Question

A $\mathbf{20}\mathbf{\text{kg}}$satellite has a circular orbit with a period of$\mathbf{2.4}\mathbf{\text{h}}$and a radius of$\mathbf{8.6}\mathbf{\times }{\mathbf{10}}^{\mathbf{6}}\mathbf{\text{m}}$ around a planet of unknown mass.

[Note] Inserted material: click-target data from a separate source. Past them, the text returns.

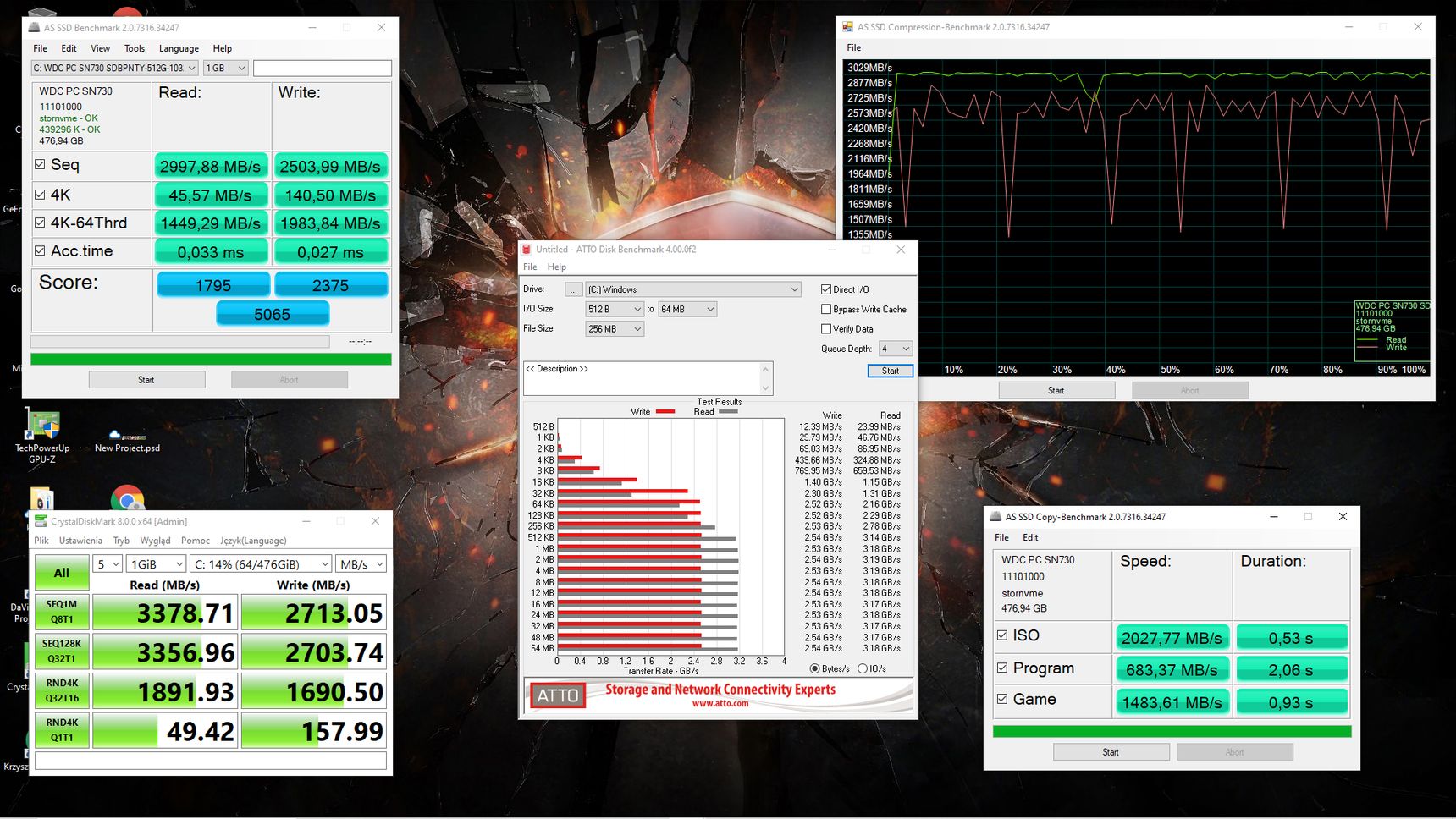Click the AS SSD Compression-Benchmark title icon
The image size is (1456, 819).
coord(847,27)
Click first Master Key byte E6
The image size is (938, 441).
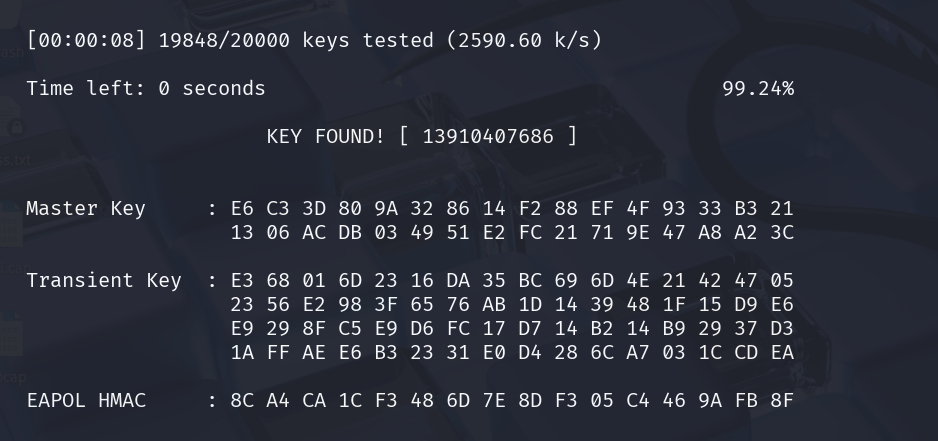click(242, 209)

If the magnitude of the gravitational acceleration on the surface of the planet is$\mathbf{8.0}{\mathbf{\text{m/s}}}^{\mathbf{2}}$ , what is the radius of the planet?

Short answer

Theradius of the planet is $\mathrm{R}=1.84\times {10}^7\mathrm{m}$.

Step-by-step solution

Given

Period is$\text{T}=2.4\text{\hspace{0.17em}h}\left(\frac{3600\mathrm{s}}{1\mathrm{h}}\right)=8640\mathrm{s}$

Radius,$\text{r}=8.0\times {10}^6\text{\hspace{0.17em}m}$

Determining the concept

According to Kepler's law of periods, the square of the time period of revolution of a planet around the sun in an elliptical orbit is directly proportional to the cube of its semi-major axis, where M₁ and M₂ are the masses of the two orbiting objects in solar masses.

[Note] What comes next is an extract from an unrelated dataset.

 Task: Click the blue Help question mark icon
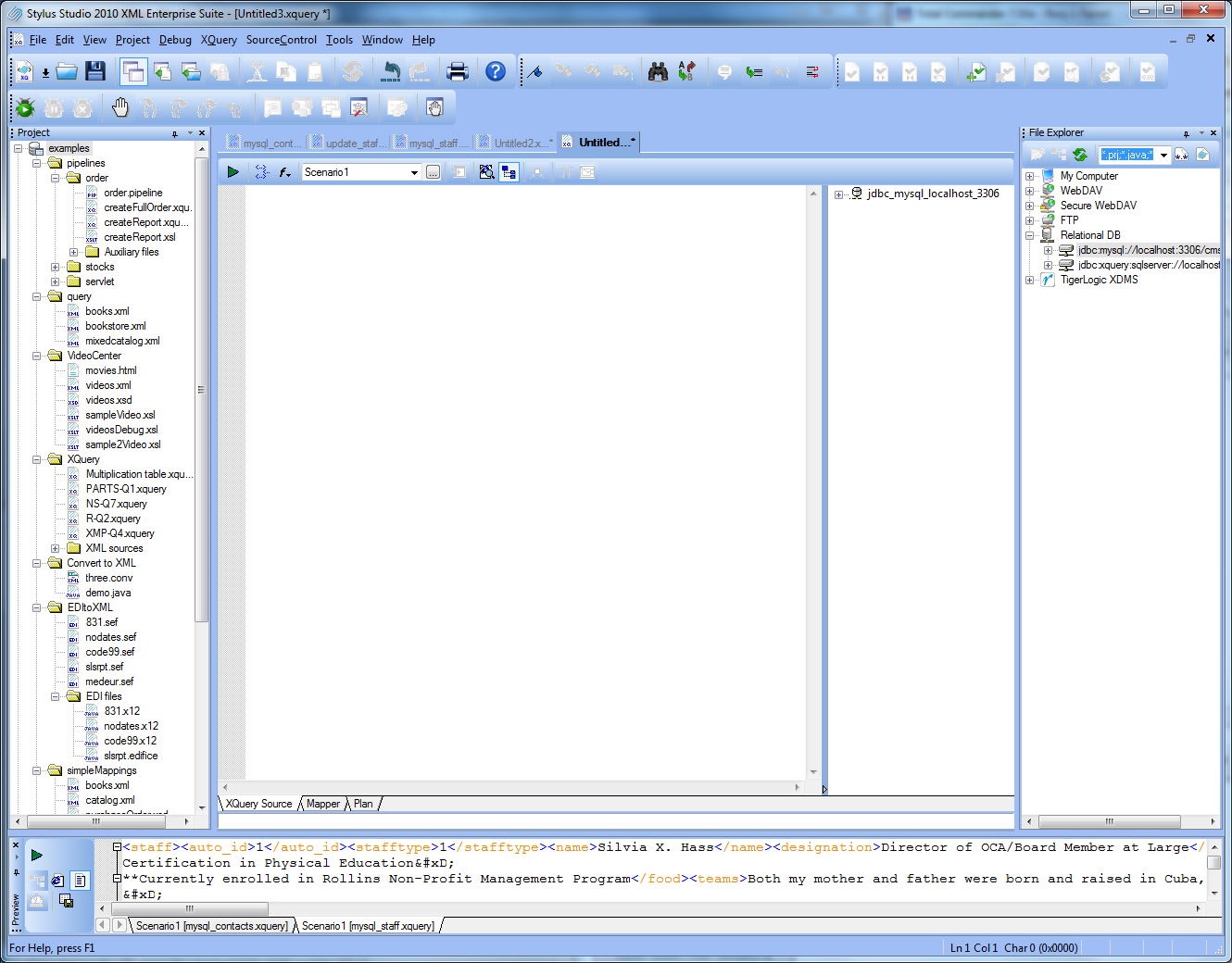[496, 71]
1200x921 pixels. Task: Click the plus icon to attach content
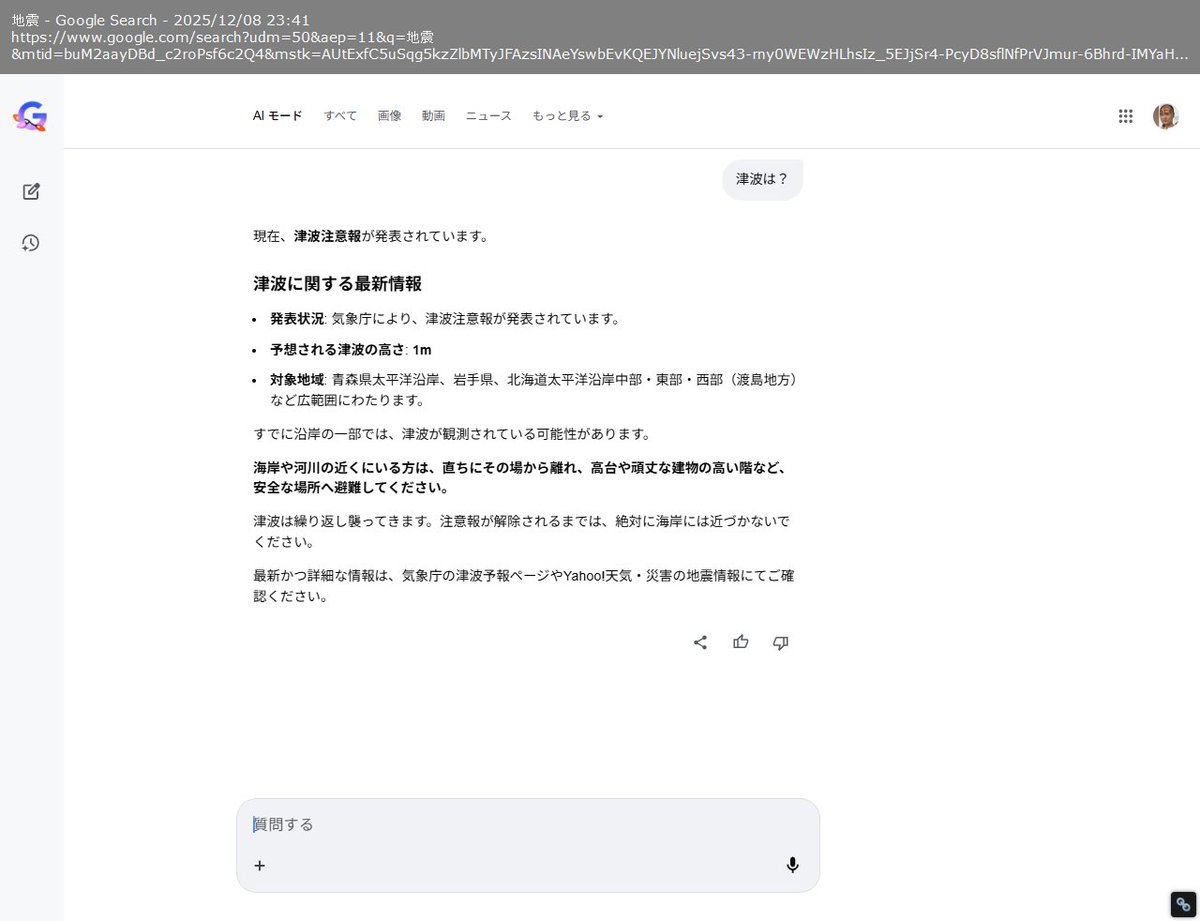[x=260, y=865]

The formulae are as follows:

$\text{R}=\sqrt{\frac{\text{GM}}{{\text{a}}_{\text{g}}}}$

Here,$\text{R}$ is the radius of the planet,$\text{M}$ is the mass of the planet.

(a) Determining the radius of the planet

From Kepler's law of periods (where $\text{T}=8640\text{\hspace{0.17em}s}$) find the planet's mass$\mathrm{M}$, using the formula, such that,

$\begin{array}{c}{\text{(8640s)}}^{\text{2}}=\left(\frac{4{\text{π}}^2}{(6.7\times {10}^{-11\text{}}\mathrm{N}\cdot {\mathrm{m}}^2/{\mathrm{kg}}^2)\times \mathrm{M}}\right){\left(8.0\times {10}^6\mathrm{m}\right)}^3\\ \mathrm{M}=\frac{4{\text{π}}^2\times 5.12\times {10}^{21}{\mathrm{m}}^3}{6.7\times {10}^{-11\text{}}\mathrm{N}\cdot {\mathrm{m}}^2/{\mathrm{kg}}^2\times 7.47\times {10}^7\mathrm{s}}\\ \mathrm{M}=4.04\times {\text{10}}^{\text{25}}\text{\hspace{0.17em}kg}\end{array}$

However,

$\begin{array}{c}{\mathrm{a}}_{\mathrm{g}}=\frac{\mathrm{GM}}{{\mathrm{R}}^2}\\ 8.{\text{0m/s}}^2=\frac{6.7\times {10}^{-11\text{}}\mathrm{N}\cdot {\mathrm{m}}^2/{\mathrm{kg}}^2\times 4.04\times {\text{10}}^{\text{25}}\text{\hspace{0.17em}kg}}{{\mathrm{R}}^2}\\ \mathrm{R}=\sqrt{\frac{6.7\times {10}^{-11\text{}}\mathrm{N}\cdot {\mathrm{m}}^2/{\mathrm{kg}}^2\times 4.04\times {\text{10}}^{\text{25}}\text{\hspace{0.17em}kg}}{8.{\text{0m/s}}^2}}\\ \mathrm{R}=1.84\times {10}^7\mathrm{m}\end{array}$

Therefore, theradius of the planet is $\mathrm{R}=1.84\times {10}^7\mathrm{m}$.